Yuhang, Michael
We measured the relative intensity noise of the new Mephisto 2W NdYAG laser to be used at TAMA. The laser was sent into a 75mm lens, then a 50:50 beamsplitter going to a photodetector and power meter sensor. The distance between the laser and detectors is fairly short due to the initial divergence of the laser beam. With the photodetector we took the following spectra, while the power meter was used to measure long term power stability. Some ND filters were placed between the laser and beam splitter to counteract saturation of the PD and prevent back reflection into the laser.
First PD: Thorlabs PDA36A-EC
Second PD: Qubic PD-AC100-Si 1-100 MHz
Figure 1 shows the low frequency laser RIN at approximately the minimum current required for the laser to start emitting (about 0.8 A), compared to the PD dark noise. The measurement was passed through the Stanford pre-amp at DC coupling and 100 gain.
Figure 2 shows the RIN at different laser current (power). The DC level on the detector changes on the highest two measurements due to the PD saturating.
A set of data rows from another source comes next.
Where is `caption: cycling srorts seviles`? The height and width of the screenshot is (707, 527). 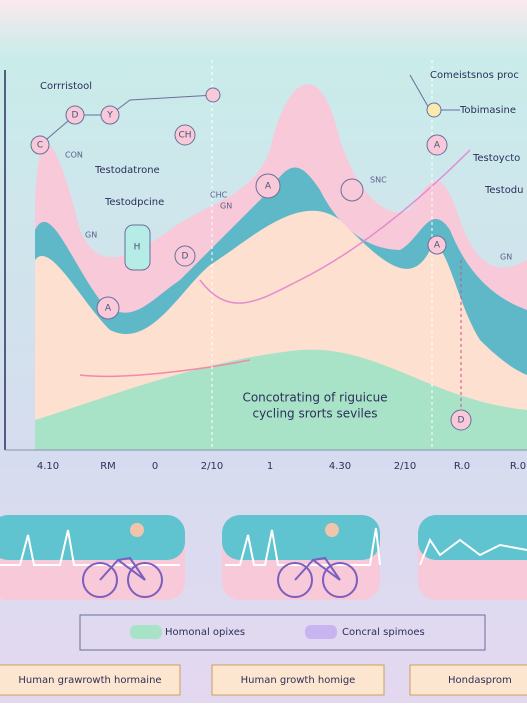 caption: cycling srorts seviles is located at coordinates (314, 414).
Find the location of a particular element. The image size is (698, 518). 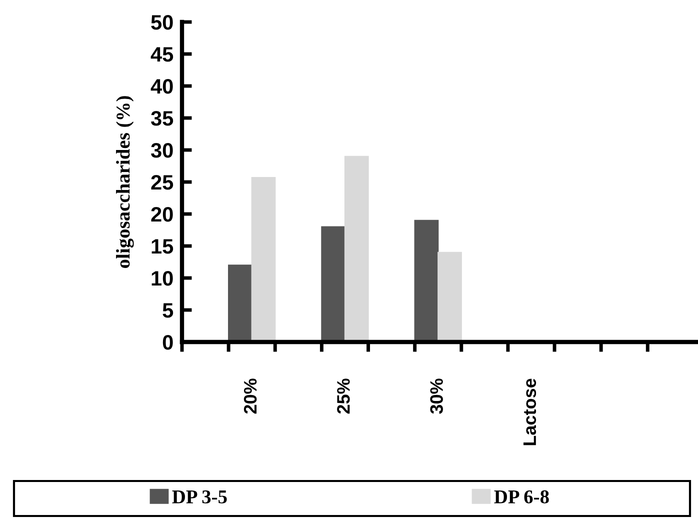

x-tick-label: Lactose is located at coordinates (530, 412).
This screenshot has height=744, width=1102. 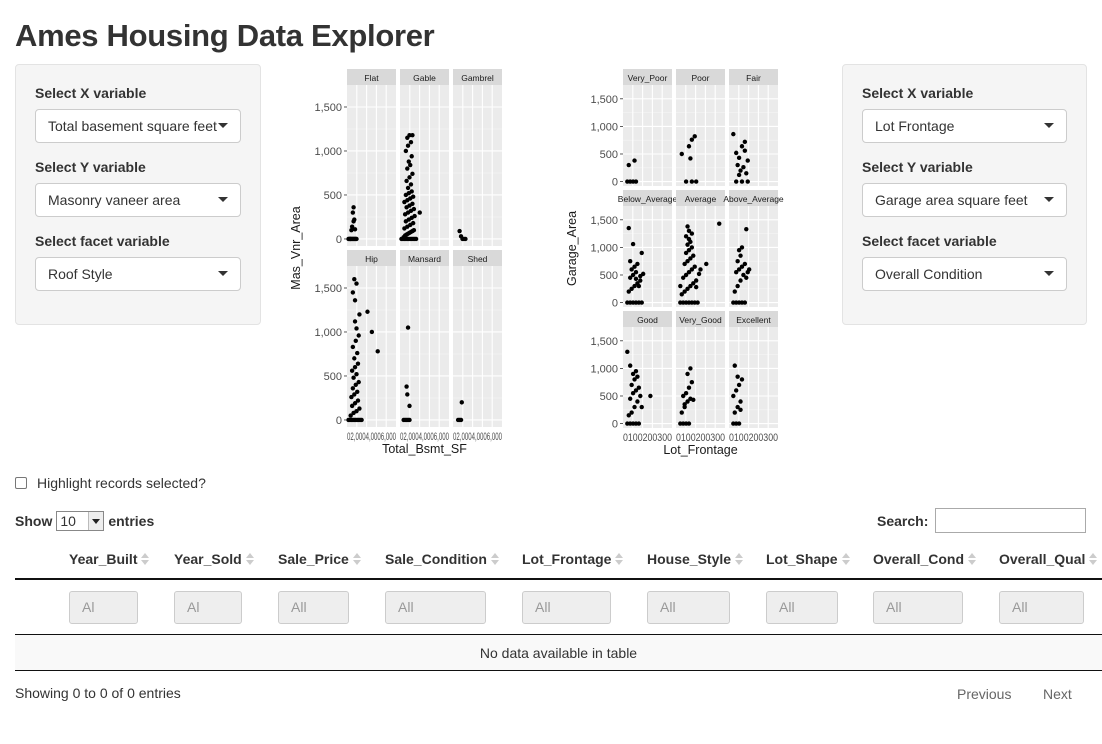 What do you see at coordinates (964, 126) in the screenshot?
I see `right-x-variable-select: Lot Frontage` at bounding box center [964, 126].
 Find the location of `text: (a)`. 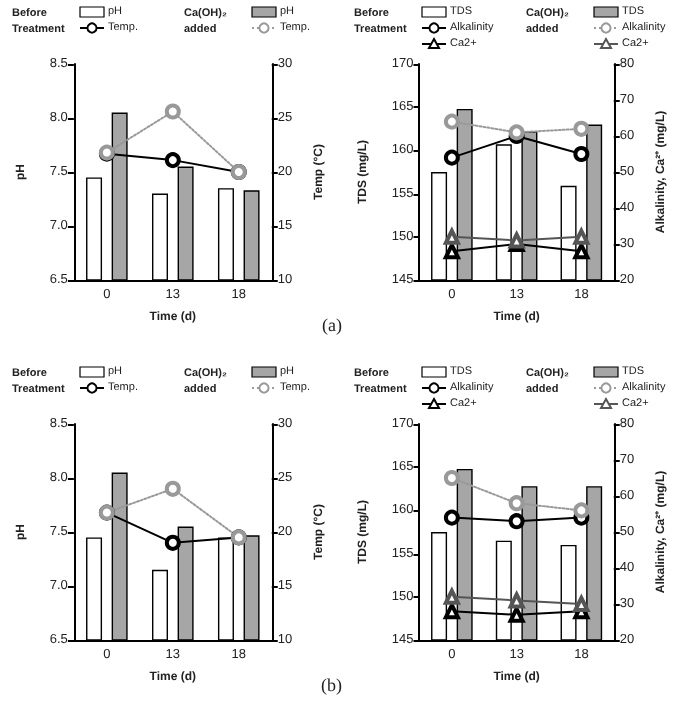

The gain on the pre-amp was reduced by a factor of half for the highest two current measurements. Due to the PD reading being close to the noise floor, this may be responsible for the jump between the levels of the measurements between different pre-amp gain values.
Figure 3 shows the effect of activating the noise eater. In our first measurement its effect only became noticeable at laser current > 1.55 A.
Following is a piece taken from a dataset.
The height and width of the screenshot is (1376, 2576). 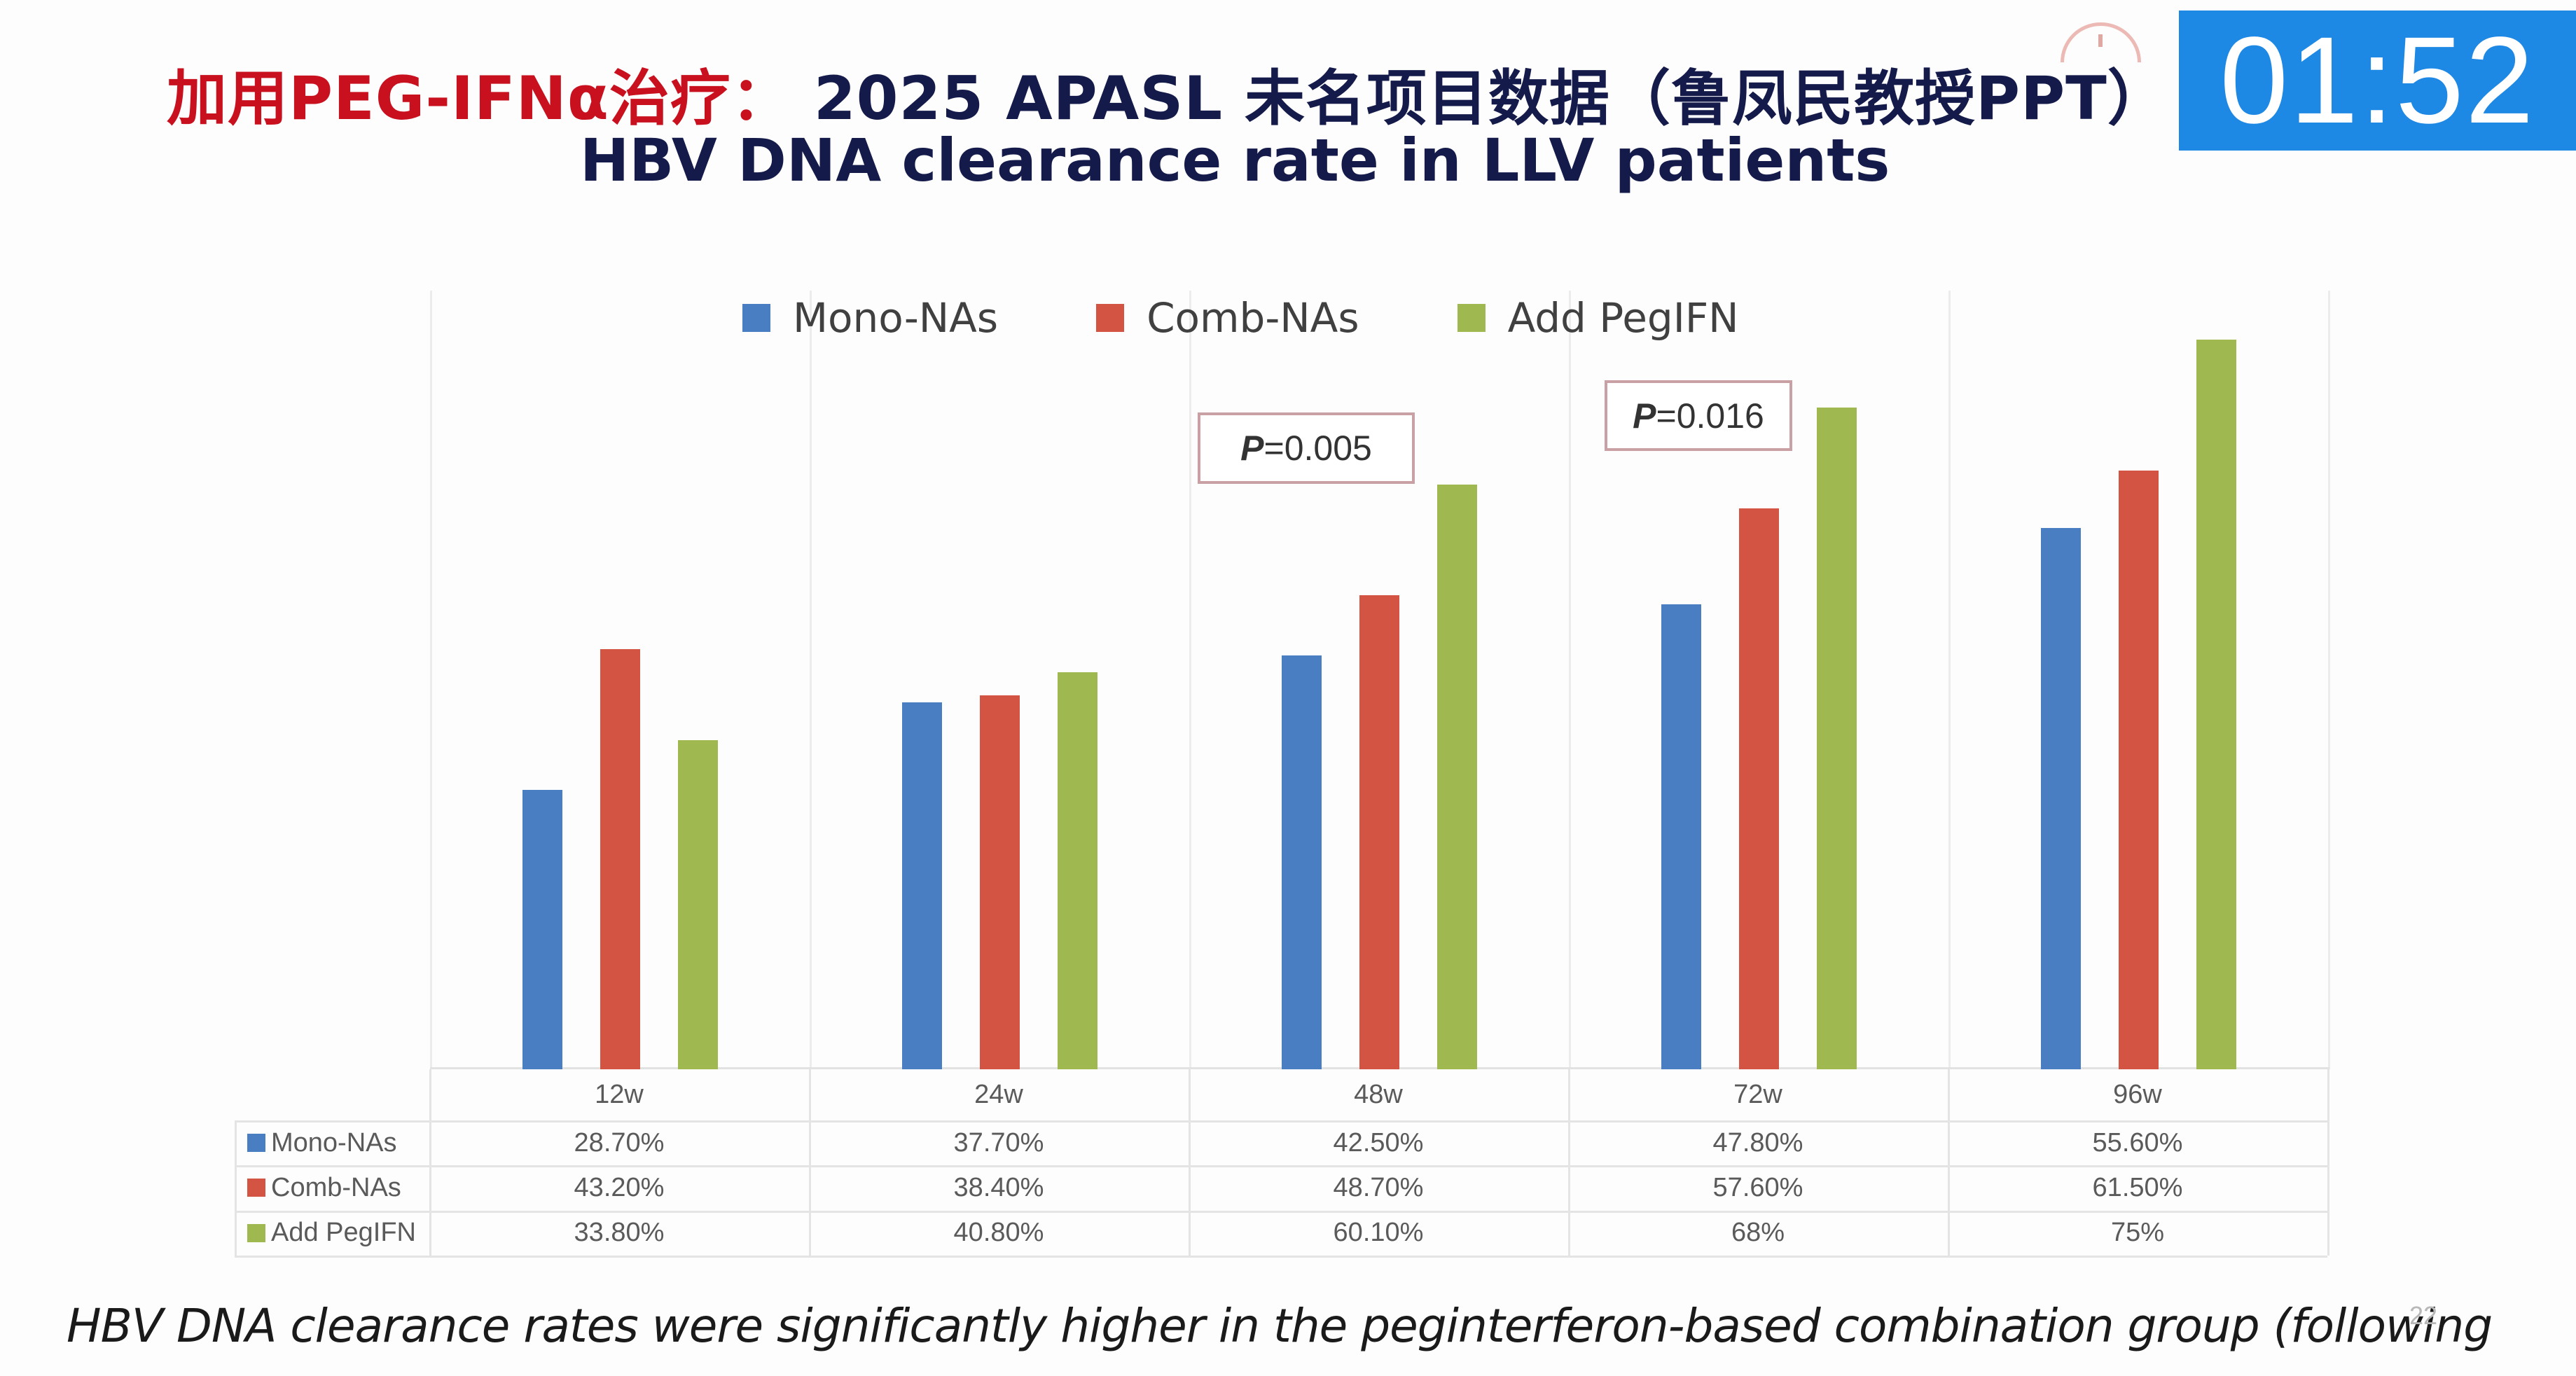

Figure 4 shows the predicted frequency dependence of RIN from the Coherent Mephisto manual. Ideally the noise eater suppresses the large peak and reduces the 10k-100kHz noise floor by ~15 dB. We don't see much if any of the latter effect though. It seems like the low frequency signal is too close to the detector noise level. The levels are a bit different from the measured results - I didn't apply normalization to the measurements from the spectrum analyzer readings, but the relative values for noise eater on/off are what is important.
To follow up, we tried changing the preamp gain settings and changing the spectrum analyser coupling from DC to AC to see if we could get better SNR. The Stanford pre-amp was close to saturating though.
Figure 5 shows the result of increasing the PD gain and optimising the pre-amp settings. We can get a bit more clearance from the PD dark noise versus figure 1, but still less than desireable.
We then tried to do another measurement using the second PD, but it seemed like it had more dark noise than the Thorlabs one just from inspection on the oscilloscope. The Qubic PD is AC only, but we couldn't see anything on the oscilloscope when applying 1-10 kHz modulation, just ~ 5 mV rms noise.